Where have all the birds gone?  A month ago I noticed a sharp drop off of goldfinches at the feeder. The local bird seed supplier has seen his sales of birdseed go to almost nothing, as there are so few takers at the feeders.


Anonymous said...

I have heard that there is a staph infection raging especially among the finches. Come to think of it I have not seen many either. It was a wet year there is a lot of food. N1IPP

Anonymous said...

By the way the local bird seed supplier has the best birdseed. Squirrels and bird are in agreement. N1IPP

Anonymous said...

Steve B said the same exact sudden decrease occurred in NH. This is widespread.

Bob Crowley said...

December 13 2009 update: I have had many google hits - people entering "birds gone in New England" and similar search strings. Today I saw juncos, rufous sided towhees, bluejays, nuthatches, chickadees, one titmouse, one dove, and several crows. No finches of any kind to be seen here in Sudbury. I even got rid of my old feeders, bought fresh seed and tested my old seed for salmonella. Negative on that.

Several weeks ago I did see one juvenile-ish appearing goldfinch at the feeder, sluggish and wobbly.

Certainly, something has happened to the birds.

Anonymous said...

Right next door to Sudbury, we have seen the same complete collapse (not too strong a phrase) of the population of birds at the feeder. We have changed seed, scrubbed the feeders clean (water and 5% bleach, thoroughly rinsed), etc., to no avail.

Over the past 7 years, we have had no trouble getting very large populations of all types of birds to our feeders. Usually in a day or two we are at full strength. Since we restocked the feeders in September, we have not seen any birds to speak of (the occasional chickadee). This is widespread, across all species.

We are on the edge of a conservation area (typical eastern New England mixed forest) and see a lot of chickadees, goldfinches, titmice, cardinals, nuthatches, woodpeckers (hairy, downy, and red bellied), dark-eyed juncos, mourning doves, crows, some blue jays and wrens. They are all gone. (Gray and red squirrels are gone too; however, the chipmunk population is holding up.)

We feed suet, black-oil sunflower, and niger/thistle. There is no interest in any of these foods (if there are any birds even out there).

We have not been able to identify birds beyond the feeder. There are few in the trees and the songs are gone, for the most part. Chickadees still call, but they don't seem to be going to the feeder in any numbers. Other bird calls (noticeably absent are the doves) are gone.

I don't see how this is the result of the wetter than usual year leading to an oversupply of readily available natural food.

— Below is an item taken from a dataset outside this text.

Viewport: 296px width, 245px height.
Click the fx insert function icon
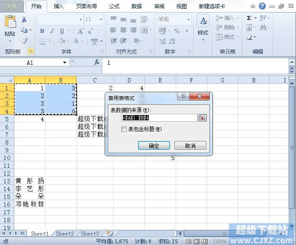97,63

I have never seen birds "prefer" natural foods when there is abundant feeder food. They are scavengers and go for the easiest food available. Every year, we have to refill the feeders every other day.

I have talked with many friends in the metrowest area and every single one is experiencing the same thing. But I see no discussion of this among any of the usual suspects (including Mass Audubon, Bird Observer/MassBird, or Cornell).

Who would know about this?

Bob Crowley said...

My company is next to Farmer's Exchange, which sells birdseed among other things. Sales have dropped and the standard answer is "just nature's bounty" which is nonsense.

The birds are sick. Today I saw a sluggish juvenile goldfinch at the brand new, cleaned and tested thistle feeder. He looked and acted hungry, but didn't seem to care about me. I think he is a survivor, now getting his appetite back.

Yesterday a very good sized flock of fit looking juncos arrived, and they do like thistle on the ground, so I am watching them closely.

Who would know indeed? The Audubon Society has been silent.

Bob Crowley said...

Oh, and of course, we could certainly be the culprits, with tainted seed perhaps, or by spread of disease at feeders.